-- WORKING DATA --
- - -
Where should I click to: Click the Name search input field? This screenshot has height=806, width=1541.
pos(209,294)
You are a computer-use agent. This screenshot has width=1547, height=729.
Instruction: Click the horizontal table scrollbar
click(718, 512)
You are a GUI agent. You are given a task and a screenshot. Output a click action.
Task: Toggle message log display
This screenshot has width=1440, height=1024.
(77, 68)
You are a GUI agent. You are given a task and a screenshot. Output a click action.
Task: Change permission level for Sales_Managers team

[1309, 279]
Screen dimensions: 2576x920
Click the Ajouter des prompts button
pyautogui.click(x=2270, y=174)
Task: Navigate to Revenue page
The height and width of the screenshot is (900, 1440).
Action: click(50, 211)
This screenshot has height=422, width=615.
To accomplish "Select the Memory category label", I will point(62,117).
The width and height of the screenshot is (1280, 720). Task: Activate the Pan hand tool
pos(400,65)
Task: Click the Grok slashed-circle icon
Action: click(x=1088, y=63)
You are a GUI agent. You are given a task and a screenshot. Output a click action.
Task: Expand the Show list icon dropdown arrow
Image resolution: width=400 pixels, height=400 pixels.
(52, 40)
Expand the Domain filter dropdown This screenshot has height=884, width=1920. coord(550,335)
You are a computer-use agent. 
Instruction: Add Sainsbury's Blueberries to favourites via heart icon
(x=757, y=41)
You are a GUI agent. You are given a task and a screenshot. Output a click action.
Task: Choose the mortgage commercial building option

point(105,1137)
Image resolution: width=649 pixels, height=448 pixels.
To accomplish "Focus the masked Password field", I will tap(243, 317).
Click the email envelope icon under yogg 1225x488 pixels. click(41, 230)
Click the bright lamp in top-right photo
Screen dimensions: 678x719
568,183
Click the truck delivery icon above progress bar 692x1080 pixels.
- - -
-- ABOUT THIS EXERCISE --
The lines above that hold the word "Expand" are the ones to copy.

-- SOLVED EXERCISE --
Task: Expand the Show list icon dropdown arrow
Expand the Domain filter dropdown This screenshot has height=884, width=1920. coord(550,335)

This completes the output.